## Source records
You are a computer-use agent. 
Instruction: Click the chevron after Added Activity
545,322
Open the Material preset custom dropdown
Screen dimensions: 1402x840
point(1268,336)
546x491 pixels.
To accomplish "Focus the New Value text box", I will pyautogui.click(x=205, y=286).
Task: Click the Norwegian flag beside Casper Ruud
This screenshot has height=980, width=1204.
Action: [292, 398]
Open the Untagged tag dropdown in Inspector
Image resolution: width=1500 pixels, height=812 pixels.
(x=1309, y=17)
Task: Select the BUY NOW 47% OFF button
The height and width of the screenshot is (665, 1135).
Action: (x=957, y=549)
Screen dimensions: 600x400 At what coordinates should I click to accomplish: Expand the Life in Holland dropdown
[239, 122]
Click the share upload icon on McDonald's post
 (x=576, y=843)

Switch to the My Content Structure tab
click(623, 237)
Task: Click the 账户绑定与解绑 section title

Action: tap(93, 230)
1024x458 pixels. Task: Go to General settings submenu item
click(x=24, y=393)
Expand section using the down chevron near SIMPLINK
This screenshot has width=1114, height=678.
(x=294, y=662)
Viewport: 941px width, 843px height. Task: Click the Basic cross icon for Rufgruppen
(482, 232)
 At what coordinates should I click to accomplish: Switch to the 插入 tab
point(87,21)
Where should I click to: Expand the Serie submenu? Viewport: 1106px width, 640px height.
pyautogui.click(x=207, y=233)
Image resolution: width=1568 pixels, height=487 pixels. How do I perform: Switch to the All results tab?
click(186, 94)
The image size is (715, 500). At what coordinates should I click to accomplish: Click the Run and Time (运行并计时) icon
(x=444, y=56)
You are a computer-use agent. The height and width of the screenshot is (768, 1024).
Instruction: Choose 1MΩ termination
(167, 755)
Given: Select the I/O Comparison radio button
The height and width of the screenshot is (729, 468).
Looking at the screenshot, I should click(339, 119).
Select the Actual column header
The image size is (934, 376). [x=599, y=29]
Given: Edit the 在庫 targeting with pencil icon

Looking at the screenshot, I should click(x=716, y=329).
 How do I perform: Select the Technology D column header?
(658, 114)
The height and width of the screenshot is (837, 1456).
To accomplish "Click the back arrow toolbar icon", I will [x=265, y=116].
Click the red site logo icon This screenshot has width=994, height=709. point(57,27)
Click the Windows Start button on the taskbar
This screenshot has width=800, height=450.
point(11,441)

## TASK BRIEF
Copy the lines above exactly, beginning with the first line of the source records and ending with the line that contains "click(x=24, y=393)".

## FINISHED EXERCISE
You are a computer-use agent. 
Instruction: Click the chevron after Added Activity
545,322
Open the Material preset custom dropdown
Screen dimensions: 1402x840
point(1268,336)
546x491 pixels.
To accomplish "Focus the New Value text box", I will pyautogui.click(x=205, y=286).
Task: Click the Norwegian flag beside Casper Ruud
This screenshot has height=980, width=1204.
Action: [292, 398]
Open the Untagged tag dropdown in Inspector
Image resolution: width=1500 pixels, height=812 pixels.
(x=1309, y=17)
Task: Select the BUY NOW 47% OFF button
The height and width of the screenshot is (665, 1135).
Action: (x=957, y=549)
Screen dimensions: 600x400 At what coordinates should I click to accomplish: Expand the Life in Holland dropdown
[239, 122]
Click the share upload icon on McDonald's post
 (x=576, y=843)

Switch to the My Content Structure tab
click(623, 237)
Task: Click the 账户绑定与解绑 section title

Action: tap(93, 230)
1024x458 pixels. Task: Go to General settings submenu item
click(x=24, y=393)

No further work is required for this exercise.